### PROVIDED INFORMATION
Segment Open

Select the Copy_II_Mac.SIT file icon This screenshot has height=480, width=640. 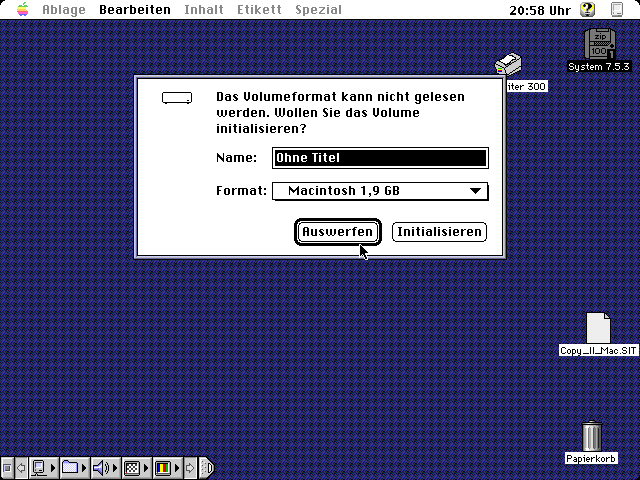(x=598, y=328)
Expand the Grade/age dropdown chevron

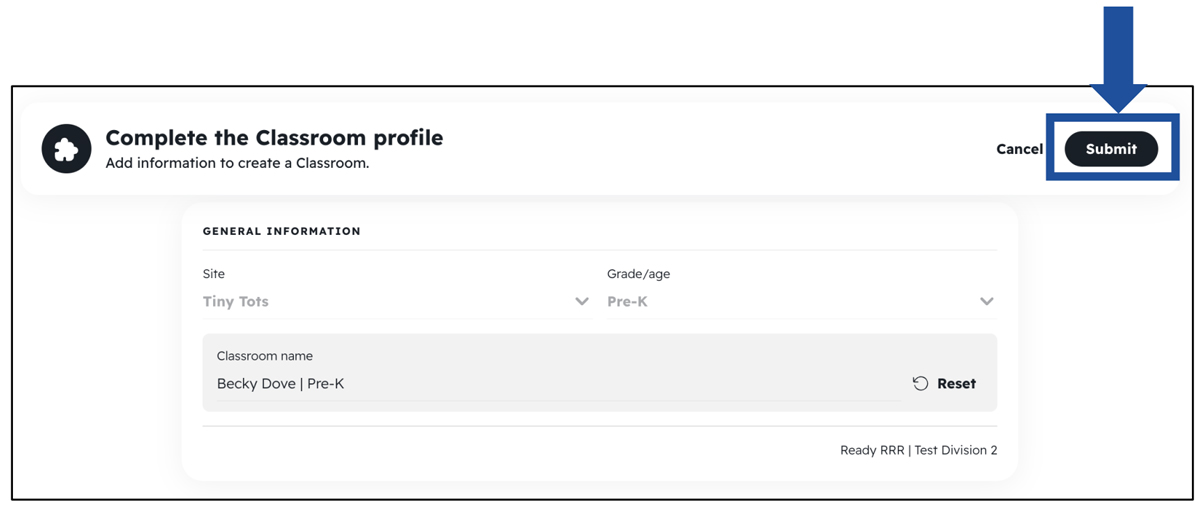pos(987,301)
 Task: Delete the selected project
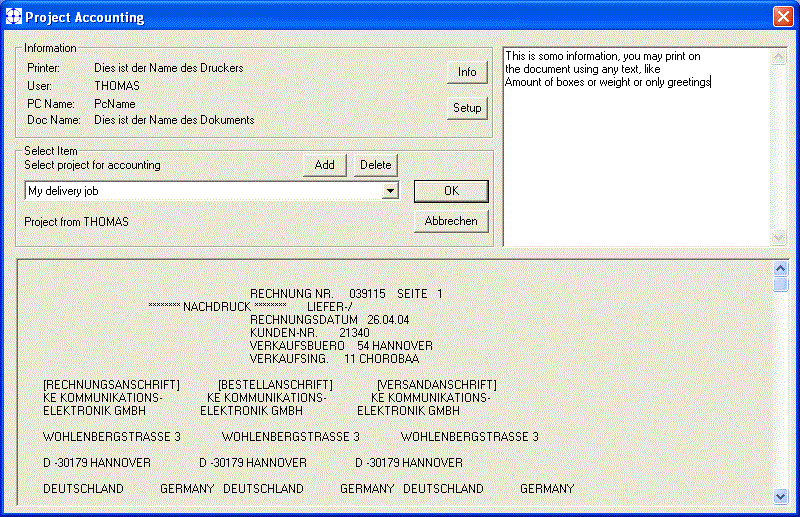(376, 165)
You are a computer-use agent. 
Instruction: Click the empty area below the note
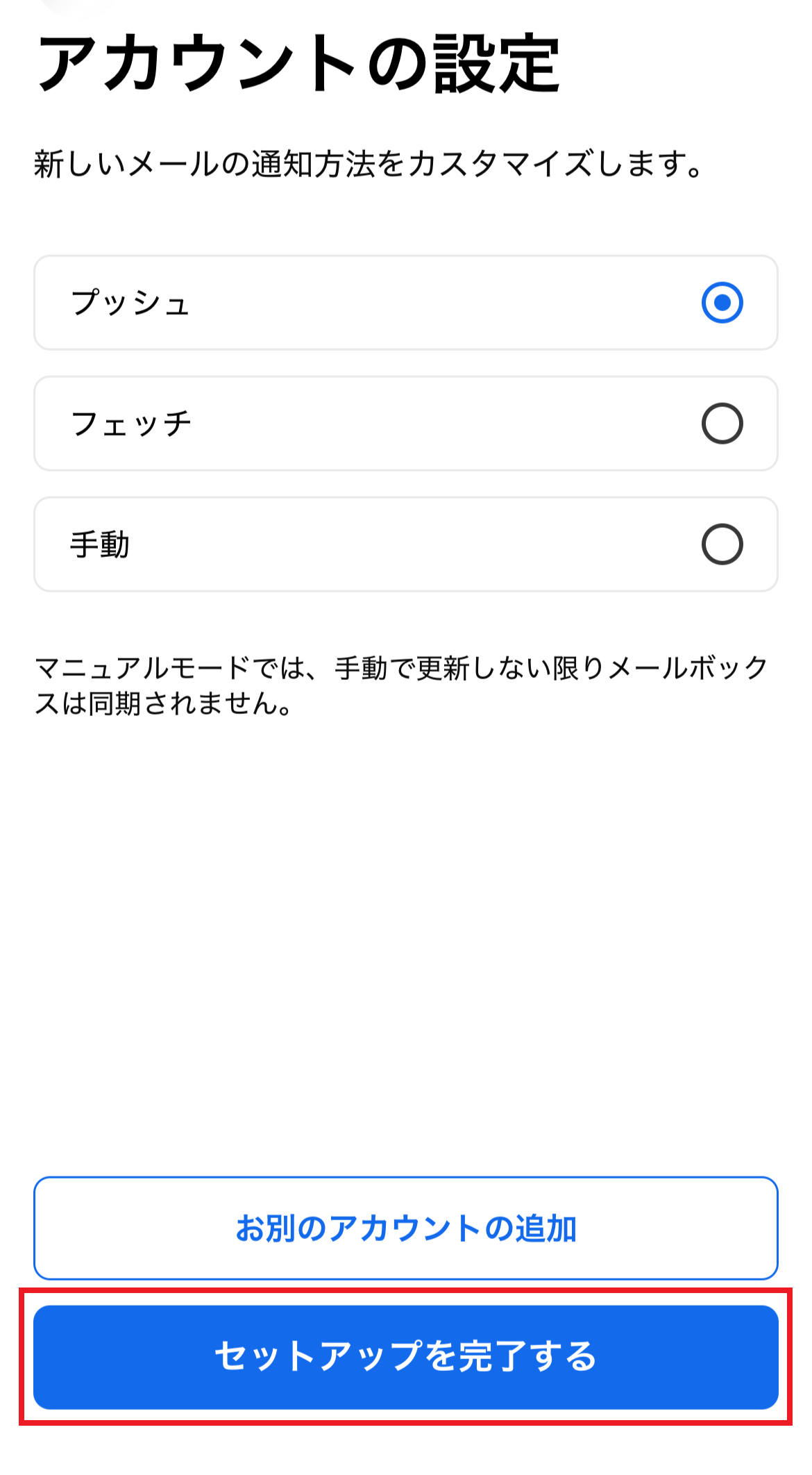(405, 938)
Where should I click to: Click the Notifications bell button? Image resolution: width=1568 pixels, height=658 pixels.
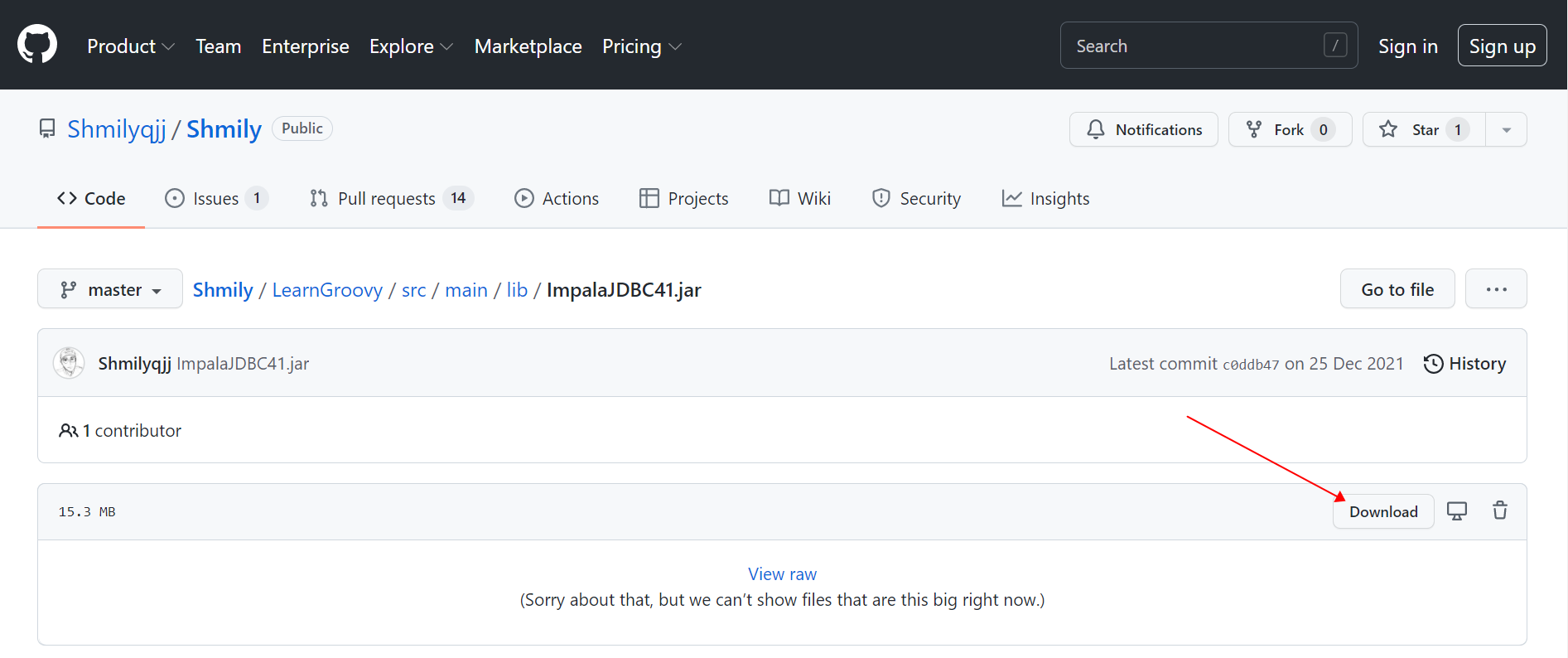point(1143,129)
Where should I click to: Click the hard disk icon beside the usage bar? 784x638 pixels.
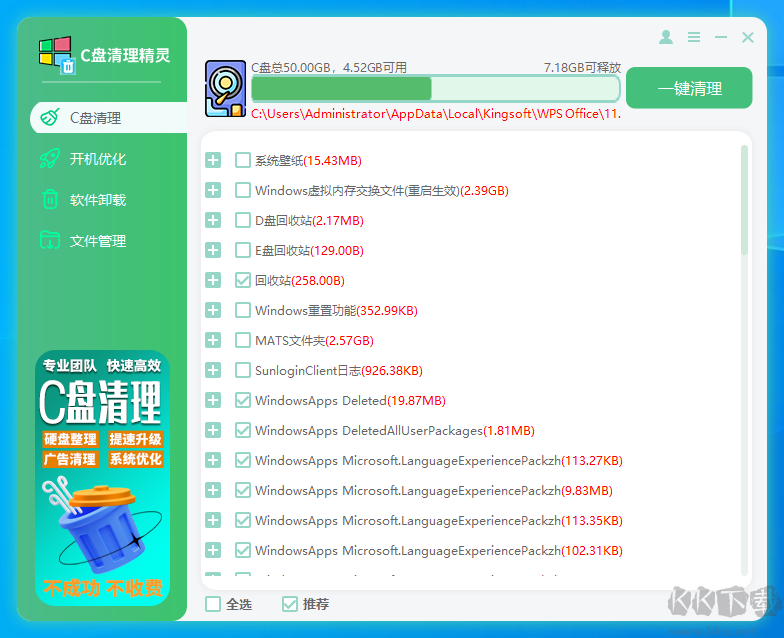click(225, 89)
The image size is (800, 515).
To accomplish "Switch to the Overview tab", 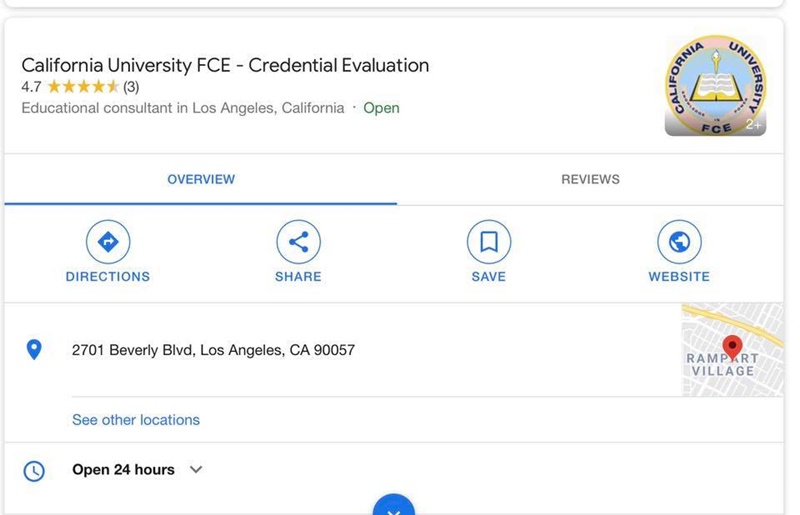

Segment Closed

### PROBLEM TO SOLVE
Repeat exactly the lines in the entries from the one containing "Expand the Grade/age dropdown chevron" to the final line, inclusive, and nothing beyond them; skip pictures.

### RESPONSE
Expand the Grade/age dropdown chevron

pos(987,301)
 Task: Delete the selected project
(376, 165)
You are a computer-use agent. 
Instruction: Click the empty area below the note
(405, 938)
Where should I click to: Click the Notifications bell button? Image resolution: width=1568 pixels, height=658 pixels.
point(1143,129)
Where should I click to: Click the hard disk icon beside the usage bar? 784x638 pixels.
click(225, 89)
The image size is (800, 515).
To accomplish "Switch to the Overview tab", 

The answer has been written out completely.